Paul Muldoon (b. 1951) is a Northern Irish poet. Muldoon's poetry is known for difficulty, allusion, casual use of extremely obscure or archaic words, understated wit, punning, and deft technique in meter and slant-rhyme. Muldoon has lived in the United States since 1987; he teaches at Princeton University. He held the chair of Professor of Poetry at Oxford University for the five-year term 1999-2004.

Until recently Muldoon was often thought of as the second-most-eminent living Northern Irish poet, living in the shadow of his friend Seamus Heaney. Since he won the Pulitzer Prize his reputation has grown: his work clearly stands on its own merits.

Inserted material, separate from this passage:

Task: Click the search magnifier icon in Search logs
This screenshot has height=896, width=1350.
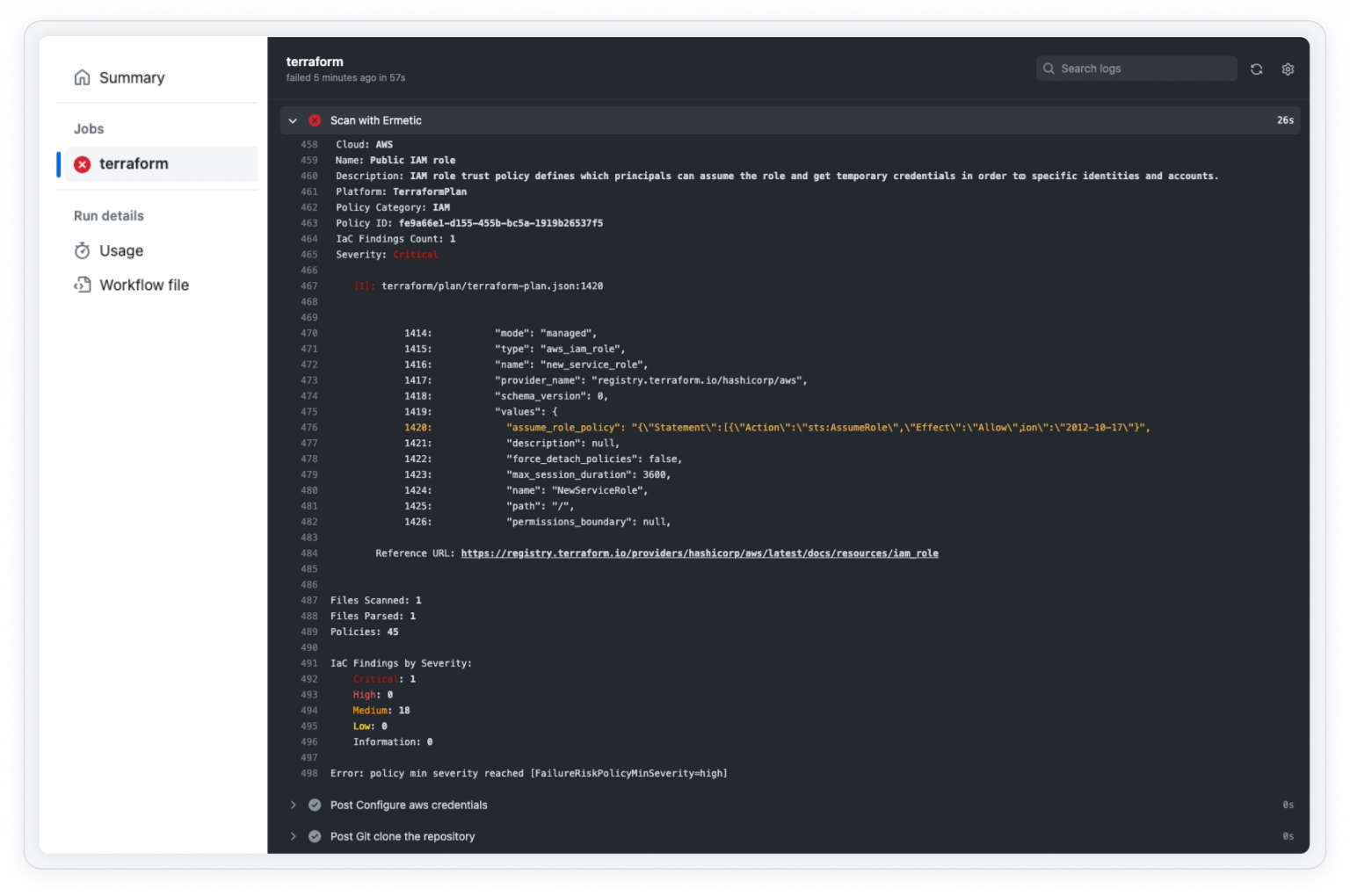Action: click(1049, 68)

In 2003 Muldoon was awarded the Pulitzer Prize in poetry. His other honors include fellowships in the Royal Society of Literature and the American Academy of Arts and Sciences, the 1994 T. S. Eliot Prize, the 1997 Irish Times Poetry Prize, and the 2003 Griffin International Prize for Excellence in Poetry.

Works

In 2003, Muldoon's published books were:

  • New Weather (1973)
  • Mules (1977)
  • Why Brownlee Left (1980)
  • Quoof (1983)
  • Meeting the British (1987)
  • Selected Poems 1968-1986 (1987)
  • Madoc: A Mystery (1990)
  • The Annals of Chile (1994)
  • Hay (1998)
  • Poems 1968-1998 (2001)
  • Moy Sand and Gravel (2002)

Most of these volumes were collections of shorter poems. Several, including Meeting the British and The Annals of Chile, contained collected shorter poems and one longer work.

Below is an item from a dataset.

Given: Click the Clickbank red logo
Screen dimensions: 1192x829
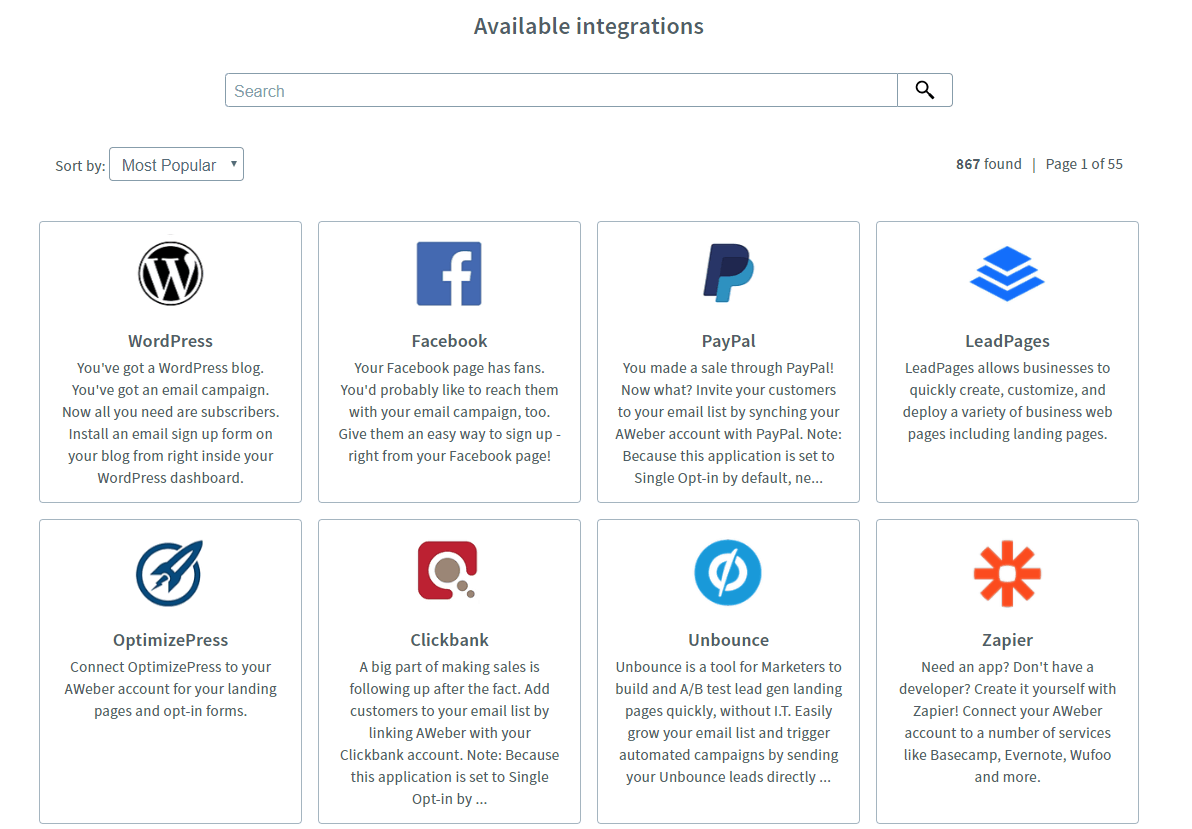Looking at the screenshot, I should tap(448, 570).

Madoc: A Mystery, among Muldoon's most difficult work, is a book-length poem, which some consider Muldoon's masterpiece. It narrates in fractured sections an alternate history in which Samuel Taylor Coleridge and Robert Southey come to America in order to found a utopian community. (The poets had, in reality, discussed but never undertaken this journey.)